Output exactly, please, the lines of the records below from the one containing "Task: Click the Nov 2025 axis label" through the final line.
INPUT RECORDS section start
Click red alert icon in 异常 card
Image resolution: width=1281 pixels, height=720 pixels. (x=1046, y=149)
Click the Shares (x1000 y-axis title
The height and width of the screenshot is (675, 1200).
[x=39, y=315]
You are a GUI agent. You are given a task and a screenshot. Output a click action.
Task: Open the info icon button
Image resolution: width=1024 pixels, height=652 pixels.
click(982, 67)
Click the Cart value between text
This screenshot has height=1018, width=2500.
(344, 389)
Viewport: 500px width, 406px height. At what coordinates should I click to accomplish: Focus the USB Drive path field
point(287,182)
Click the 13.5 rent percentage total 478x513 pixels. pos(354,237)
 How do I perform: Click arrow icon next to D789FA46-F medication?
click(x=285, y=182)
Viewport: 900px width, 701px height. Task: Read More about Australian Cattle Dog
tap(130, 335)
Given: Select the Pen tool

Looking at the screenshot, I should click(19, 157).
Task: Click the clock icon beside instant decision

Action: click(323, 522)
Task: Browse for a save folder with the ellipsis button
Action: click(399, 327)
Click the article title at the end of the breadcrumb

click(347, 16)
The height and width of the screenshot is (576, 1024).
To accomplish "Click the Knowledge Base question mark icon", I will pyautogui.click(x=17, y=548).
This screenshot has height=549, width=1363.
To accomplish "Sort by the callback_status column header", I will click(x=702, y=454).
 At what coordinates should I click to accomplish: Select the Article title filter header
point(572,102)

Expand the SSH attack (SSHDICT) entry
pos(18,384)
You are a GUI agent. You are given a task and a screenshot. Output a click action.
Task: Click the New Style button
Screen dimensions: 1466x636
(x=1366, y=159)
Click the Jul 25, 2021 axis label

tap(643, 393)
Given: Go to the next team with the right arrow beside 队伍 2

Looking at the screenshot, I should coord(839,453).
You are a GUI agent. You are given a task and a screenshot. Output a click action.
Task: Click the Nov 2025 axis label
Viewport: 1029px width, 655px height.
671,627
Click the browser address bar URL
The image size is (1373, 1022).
INPUT RECORDS section end
EXPECTED ANSWER:
Task: Click the Nov 2025 axis label
Viewport: 1029px width, 655px height.
671,627
Click the browser address bar URL
The image size is (1373, 1022).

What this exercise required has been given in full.